Si Alma Mahler - à l'époque Alma Schindler, jeune fille d'une beauté admirable qui se destinait à la musique et dont s'étaient déjà épris nombre d'artistes viennois, dont Alban Berg, Hugo von Hofmannsthal et Adolf Loos - découvrit Venise en 1897 lors d'un premier voyage d'Italie en compagnie de ses parents et de Gustav Klimt, qui lui aussi en était follement amoureux et l'accompagna à un concert donné par Arturo Toscanini, ce ne fut qu'à l'été 1922 qu'elle y fit un premier séjour prolongé, y achetant même une maison datant du XV siècle, située près de l'église des Frari, ayant appartenu à la famille Soranzo.

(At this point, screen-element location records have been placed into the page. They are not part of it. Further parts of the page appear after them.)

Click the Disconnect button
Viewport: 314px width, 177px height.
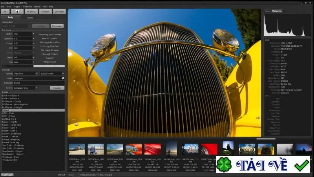click(x=57, y=26)
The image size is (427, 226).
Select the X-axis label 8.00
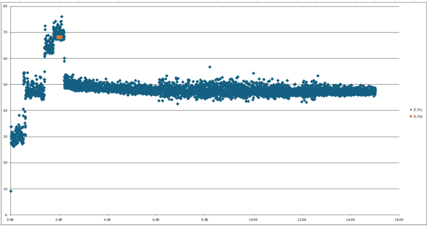click(x=205, y=219)
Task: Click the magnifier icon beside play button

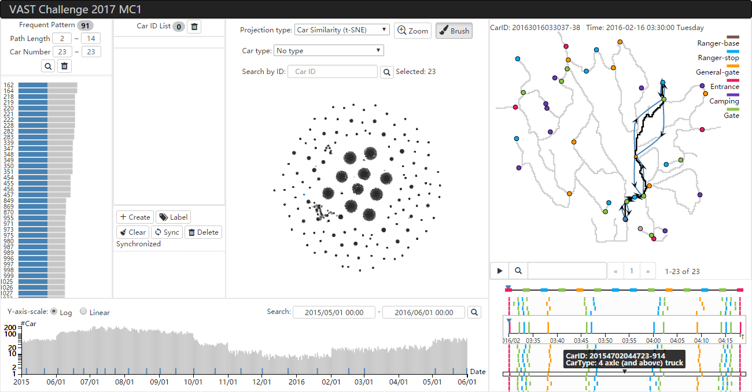Action: point(518,271)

Un jour, dans la rue, elle croise Oskar Kokoschka, avec lequel, après la mort en 1911 de son premier mari, Gustav Mahler, épousé dix ans plus tôt, elle avait eu une liaison interrompue par son calamiteux remariage, en 1915, avec Walter Gropius: 'J'ai rencontré par hasard Oskar Kokoschka. Étrangement proche et lointain. ' Une fois Kokoschka parti, Franz Werfel la rejoignit. Elle était de onze ans son aînée; ils s'étaient rencontrés en 1917 et se marieront en 1929.

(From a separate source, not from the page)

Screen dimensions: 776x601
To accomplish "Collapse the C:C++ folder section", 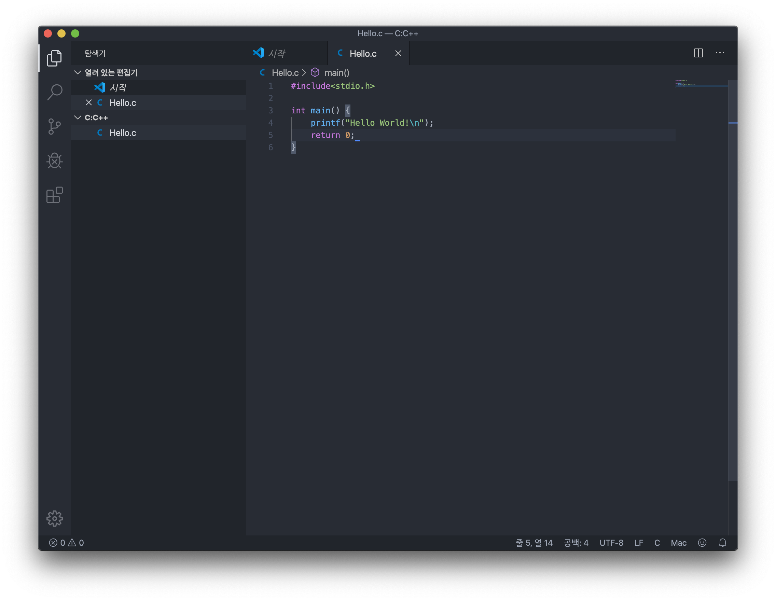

Venise alors deviendra pour Alma un refuge: ' Je rêve de vivre entièrement séparée du monde, dans ma maisonnette de Venise, toute seule derrière un mur de pierre - et d'y mourir. Seulement, je ne sais pas encore si je le supporterais. Si je supporterais la dernière grande solitude. […] Dans ma propre maison! Un petite jardin, un vrai paradis '
Février 1928: ' Je suis arrivée hier. Venise! J'habite à présent ma maison. Ma maison tirée du néant, de quelques sommes dont je ne me souciais pas... Si je vendais cette demeure, je recevrais cent mille lire, c'est -à-dire un chiffre avec cinq zéros. Par contre, mon univers ici disparaîtrait et j'aurais seulement quelques zéros de plus. '
Alma Mahler et Franz Werfel, qui entre-temps avaient souvent séjourné en Ligurie, abandonneront de nouveau Vienne pour Venise au printemps 1934, laissant derrière eux une Autriche en proie à l'agitation nazie.
Ce nouveau séjour, dont ils rêvaient tous deux qu'il leur ferait oublier ce drame, sera celui d'un autre, plus personnel : la troisième des fì11es d'Alma(Manon)était atteinte de la poliomyélite et devait être rapatriée en Autriche. Elle y mourut quelques semaines plus tard. Viendra alors la décision irrévocable, consignée dans le journal d'Alma Mahler à la fin de juillet 1935 : 'Nous partons tous pour Venise, afin de vendre notre chère maison, où nous avons été si heureux, trop peut-être. Mais la fin de ce rêve a été si terrible que nous ne pourrions jamais plus y éprouver le désir de rire. '
Alma Mahler, Ma vie, Paris, Hachette, 1985.